HP P4000 G2 IOMeter Performance

Some quick benchmarks on a three node P4500 G2 cluster, with twelve 450GB 15K SAS drives in each node. All running SAN/iQ 8.5

The Setup:
Windows Server 2003 R2 VM Guest (Single vCPU, 2GB RAM) with a virtual disk on 50GB Volume @ Network RAID-10 (2-way replica)

ESX 4.0 Update 1, with two VMkernel ports on a single vSwitch (two Intel Pro/1000 NICs) bound to the software iSCSI adapter with Round Robin multi-path selection (shown below)

More info on the vSphere iSCSI config can be found on Chad Sakacs blog or from the PDF on HPs P400o site

IOMeter Settings

One worker
64 Outstanding requests (mid-heavy load)
8000000 sectors (4GB file)

The Results

Max Read: (100% Sequential, 100% Read, 64K Transfer size)
156 MB/s sustained

Max Write: (100% Sequential, 100% Write, 64K Transfer size)
105 MB/s sustained

Max IOPS (100% Sequential, 100% Read, 512byte Transfer size)
31785 IOPS

Harsh Test IOPs (50/50 Random/Sequential, 50/50 Read/Write, 8k Transfer size)
3400 IOPS and 34MB/s

Some new “real world” tests
(50/50 Random/Sequential, 50/50 Read/Write, 4k Transfer size)
3200 IOPS and 23MB/s

(50/50 Random/Sequential, 50/50 Read/Write, 32k Transfer size)
2700 IOPS  and 78MB/s

Overall:

Excellent throughput and IO for three 1Gb iSCSI  nodes on a software initiator and with replicated fault tolerant volumes.

And remember, IOPS scale linearly with each extra node added.
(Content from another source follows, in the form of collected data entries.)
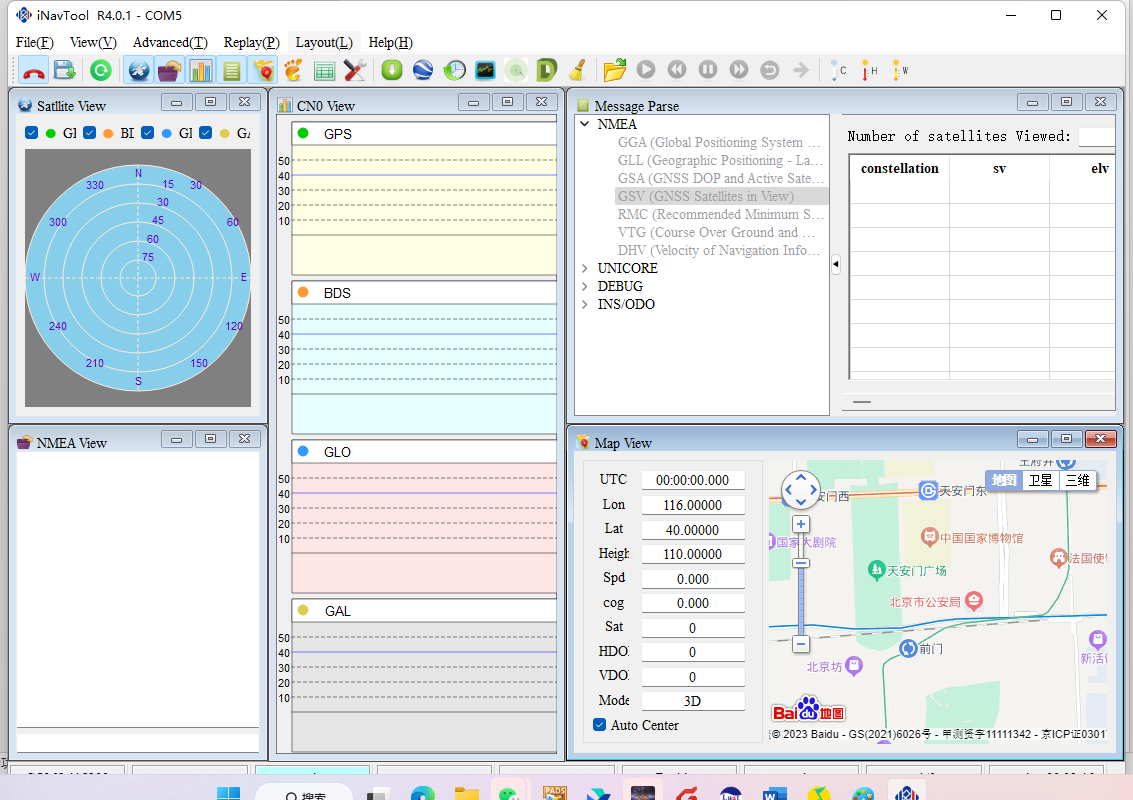Click the crossed tools settings icon
This screenshot has width=1133, height=800.
pyautogui.click(x=354, y=70)
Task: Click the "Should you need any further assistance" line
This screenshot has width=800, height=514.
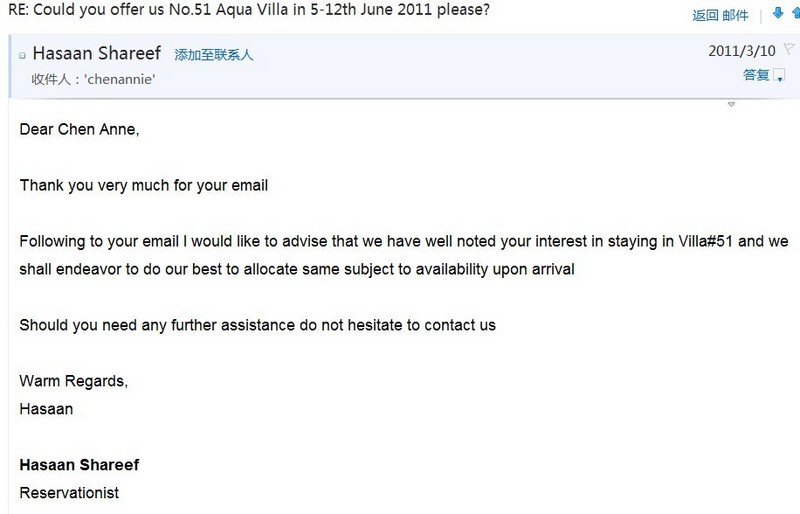Action: click(x=257, y=325)
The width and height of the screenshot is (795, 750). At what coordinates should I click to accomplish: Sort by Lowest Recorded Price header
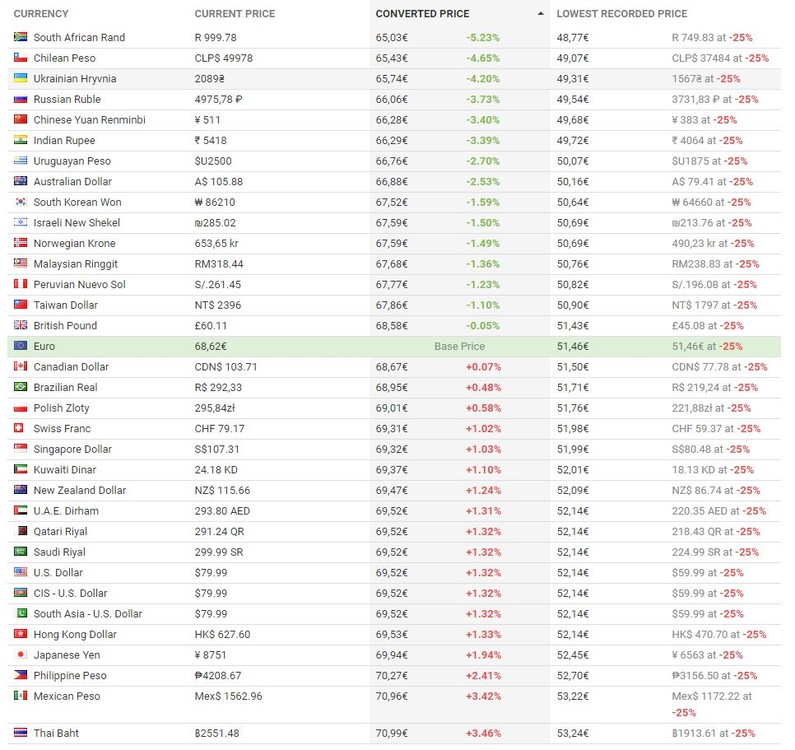point(621,14)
And 10Gbe NICs are available should you really want to get that throughput flying.

28 thoughts on “HP P4000 G2 IOMeter Performance

  1. Thanks for posting this data. It always strikes me as odd that when one discusses storage, particularly in a virtual and thus shared infrastructure, that one would execute tests such as 100% reads or writes when these workloads are rarely observed.

    The block sizes also seem to be an odd choice as well. 64 KB or 512 bytes, why such a values? VMs tend to run with 4KB IOPs as NTFS & EXT3 formats VMDKs larger than 2GB in 4KB blocks. Maybe 8KB, as this is the default block size for Exchange 2003, SQL 2005, and Oracle 11g. Heck even Exchange 2010 runs at 32KB.
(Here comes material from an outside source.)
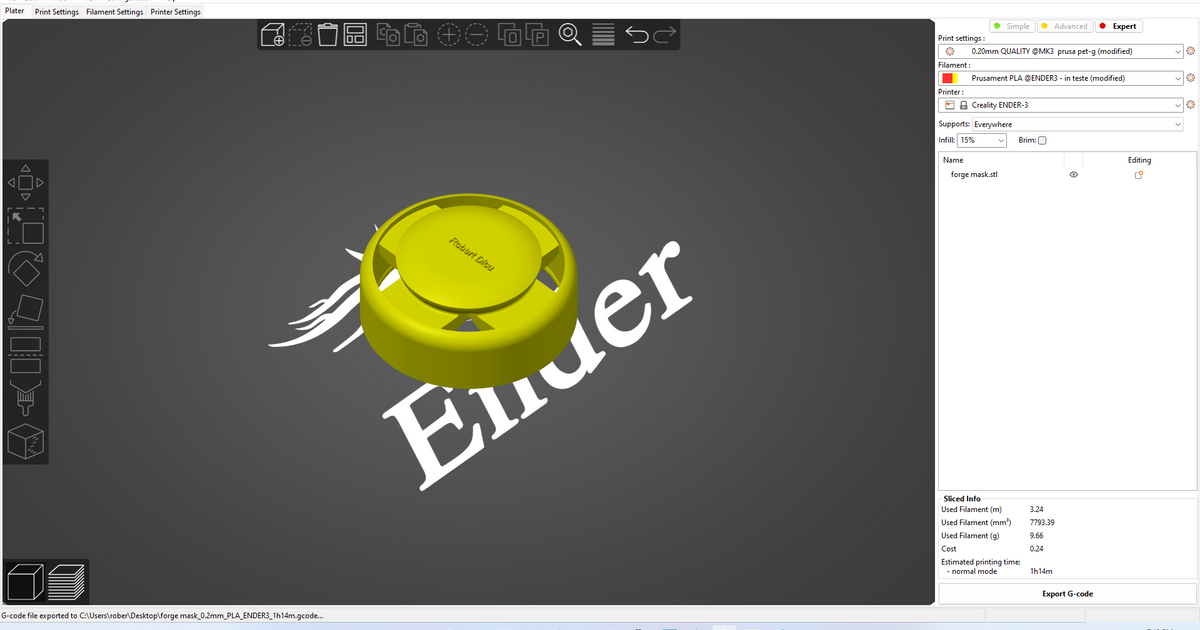This screenshot has height=630, width=1200.
Task: Undo the last action
Action: 637,36
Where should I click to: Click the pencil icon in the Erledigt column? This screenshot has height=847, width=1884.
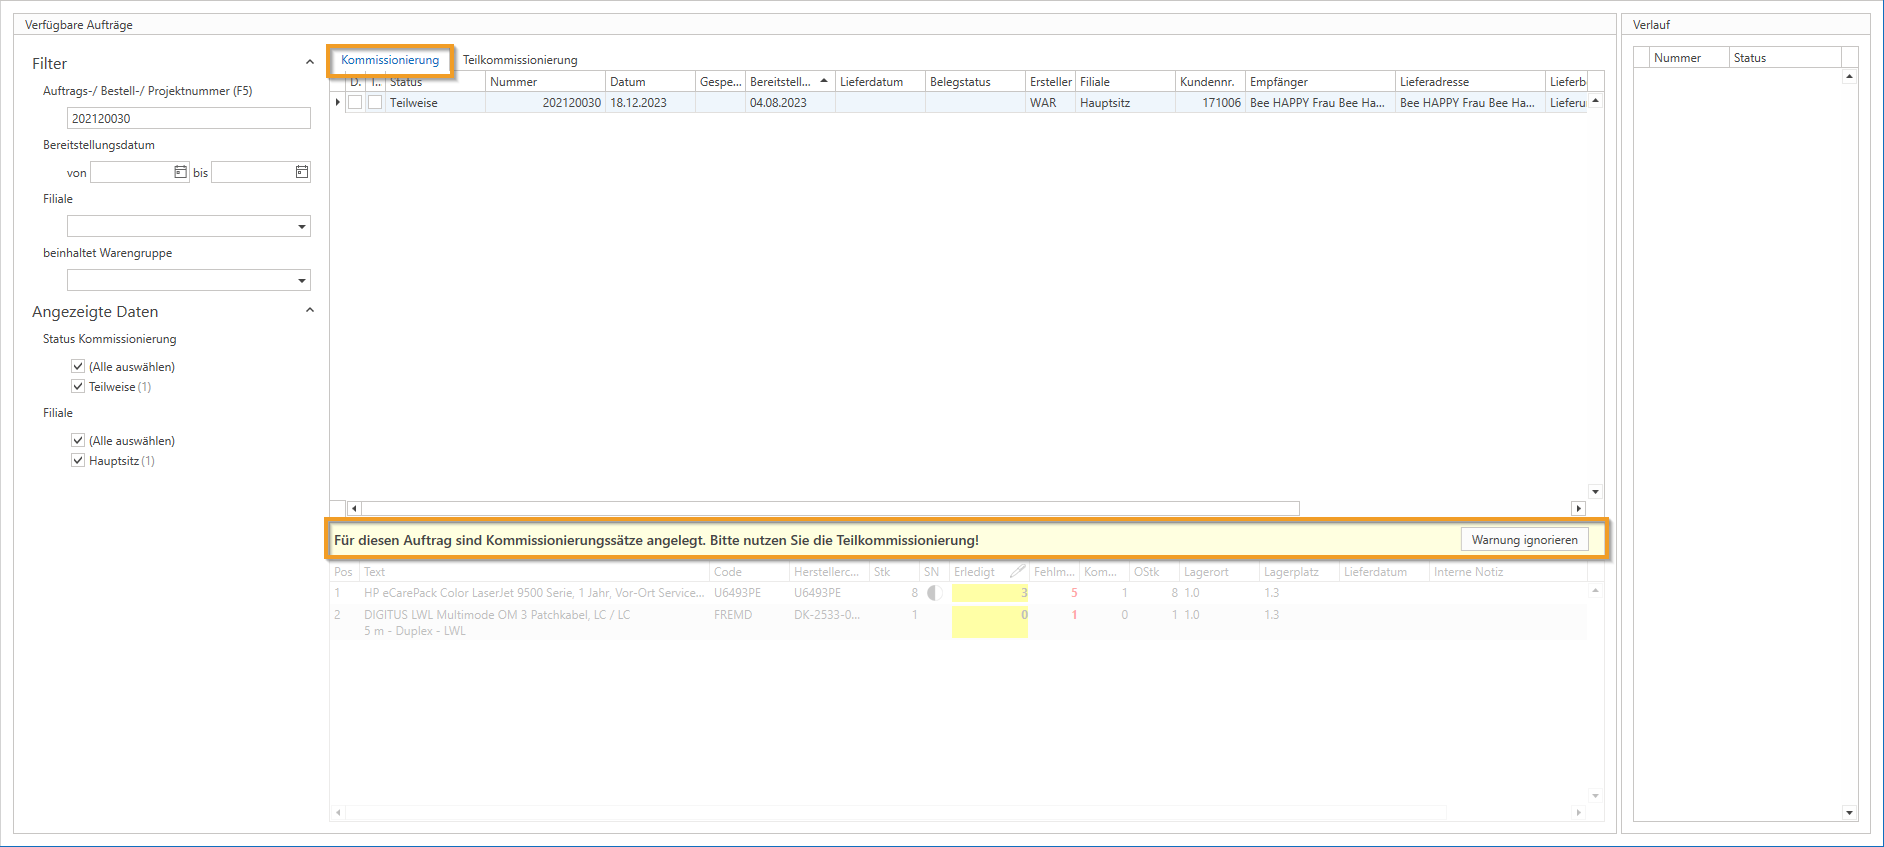[1017, 572]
    I do endorse the “harsh test” as being much closer to real world.

    I realize my comments are critical. Please understand I am advocating for data that is useful in most cases and not in edge use cases. Again, thanks for sharing the data.

    1. Thanks for your comment Vaughn from Netapp

      Why odd? They are just basic throughput and IOPS tests to satisfy what you can get out of the gear i.e. edge case benchmarking

      However, I have added a couple more “real word” tests for 4k and 32k

  2. For round robin, did you change the “iops” setting as well?
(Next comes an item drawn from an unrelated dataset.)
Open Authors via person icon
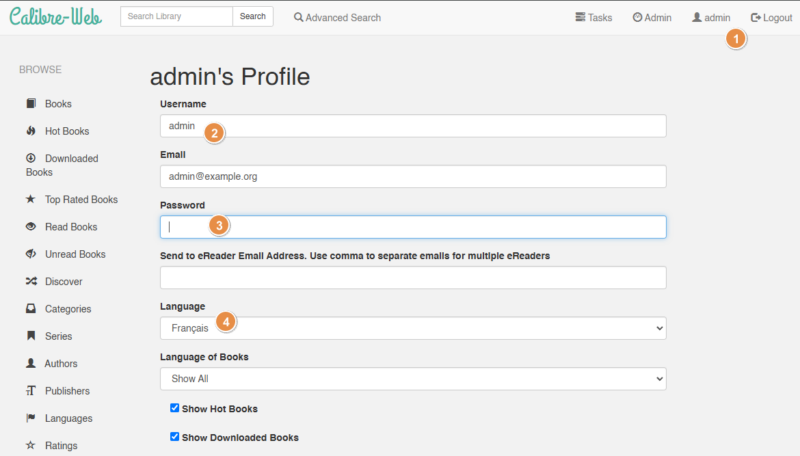 tap(31, 363)
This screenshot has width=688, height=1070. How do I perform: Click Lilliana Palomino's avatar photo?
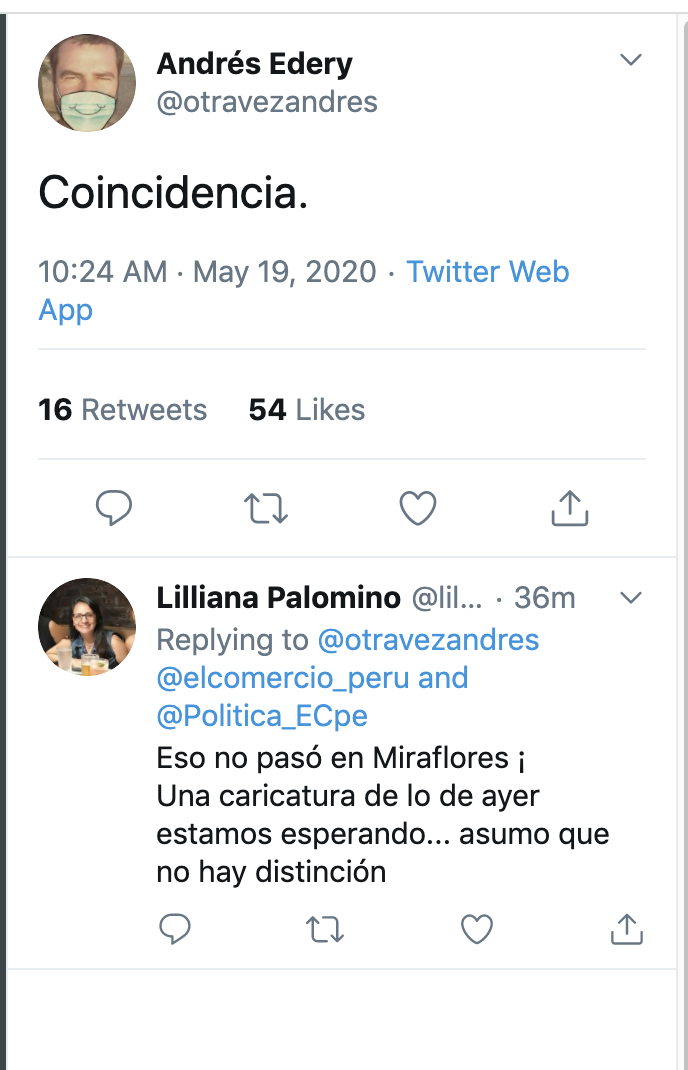pyautogui.click(x=87, y=627)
    This array has 1Gb of cache doesn’t it?

    What if you would add more VMkernels?

    From esxtop did you see any interesting things?

    Only more questions🙂

    Thanks for the info though. Always nice to see numbers like these,

    1. Thanks for commenting Duncan🙂

      Don’t think I used the NMP IOPS tweak for this test – as it was done in parts at different times.

      The P4500 G2’s have an HP Smart Array P410 on-board for low level array control – that only has 512MB BBC.
      But as they are just a standard Intel Nehalem box, they have 4GB of 1333Mhz DDR3 ECC RAM as well, which is used as cache.

      I don’t have any more NICs to spare for iscsi interfaces🙂

      I only looked at the software iscsi hba in ESXTOP – not the split between vmkernel nics (if that’s possible?)

      Thanks

  3. Question, how long did the test run for ?? interested to see how much part the cache played in the results..

  4. Out of interest, can you try setting up an access patern as below. I use this as my standard “run sheet” when gathering a storage performance baseline.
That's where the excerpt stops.